Telemetry Requirements

View as Markdown

Telemetry Requirements

The telemetry requirements are comprised of two core components that require alignment between DGX Cloud and the NCP:

  1. Delivery Method: How telemetry will be delivered by NCP to DGX Cloud for ingestion
  2. Telemetry Scope: What telemetry the NCP will deliver to DGX Cloud

Delivery Method
NCP shall deliver all required telemetry, including metrics and logs, in a manner that allows for ingestion into DGX Cloud systems. The preferred methodology is natively via the OpenTelemetry Protocol with a latency of no longer than 120 seconds.

Telemetry Scope
DGX Cloud will provide the NCP with a detailed specification document with the required metrics and logs.
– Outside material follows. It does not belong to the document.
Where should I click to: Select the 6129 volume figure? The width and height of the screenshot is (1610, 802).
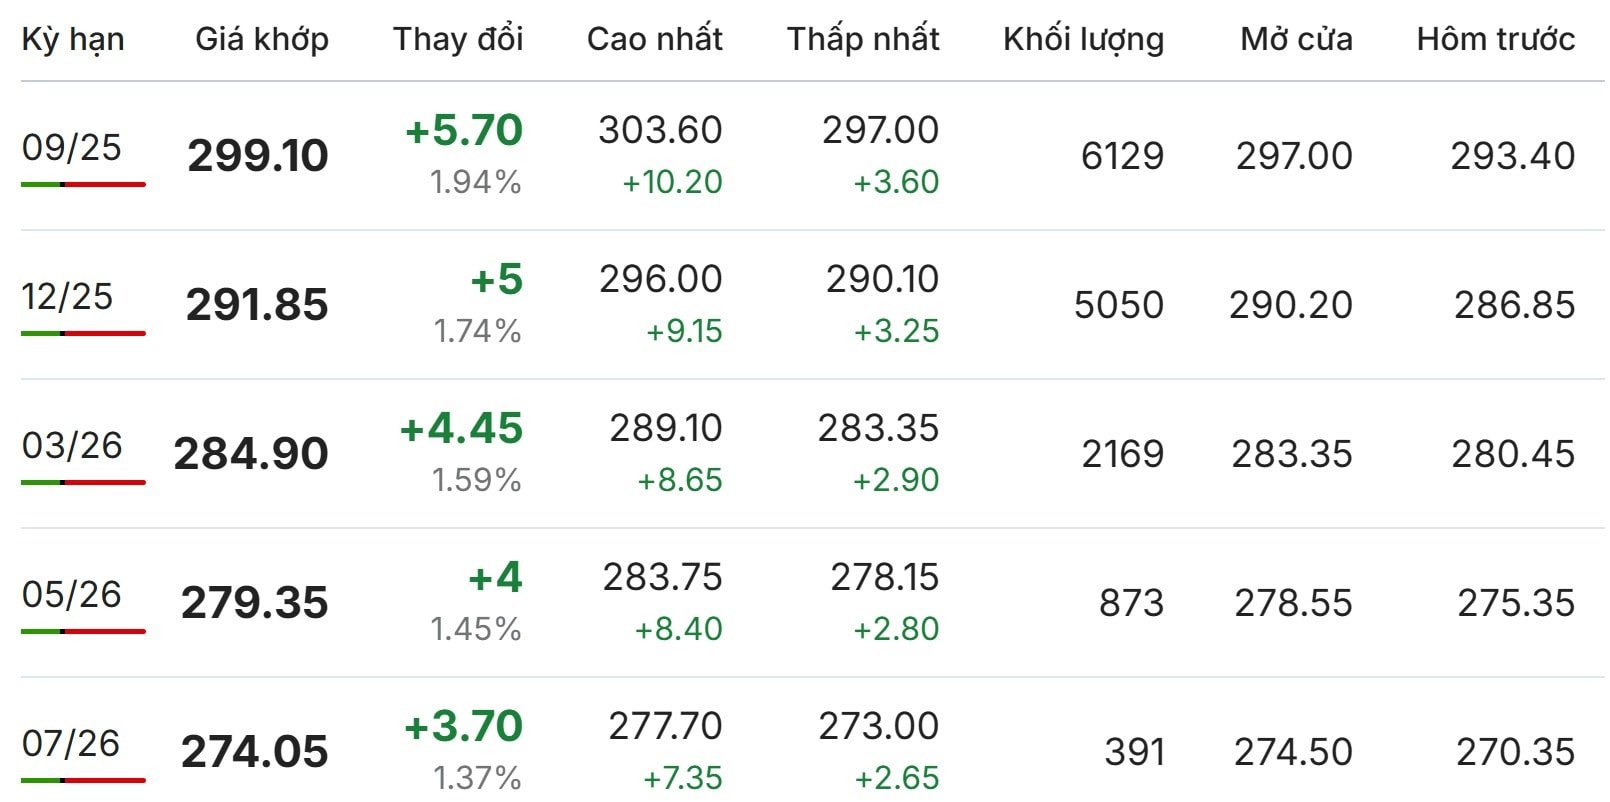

Upon receipt, the NCP shall be required to provide a formal written response detailing the following:

  • Confirmation of its ability to deliver the specified metrics and logs.
  • Projected timelines for delivery.
  • Specific technical details, including metric names, label names, and label values.

Network Telemetry
The NCP shall provide network telemetry across the following domains:

  • North-South (Front-End) Network (client-facing and external interconnects)
  • East-West (Back-end) Network (GPU/GPU interconnects)
  • Management Network (control plane and orchestration traffic)
  • NVSwitch Fabric (intra-node GPU switching, applicable for only GB200 and beyond clusters)
  • Host Network (NIC-level and server connectivity)

Logs
DGX Cloud will require the NCP to provide logs from various network technologies, including but not limited to:

  1. Fabric Manager logs for the NVLink domain (where applicable)
  2. Subnet Manager logs for the NVLink domain (where applicable)
  3. VPC Flow logs (all ingress/egress traffic)
  4. UFM Event logs
  5. General Switch Logs
  6. Switch syslogs
  7. Switch kernel logs
  8. BMC SEL logs
  9. syslogs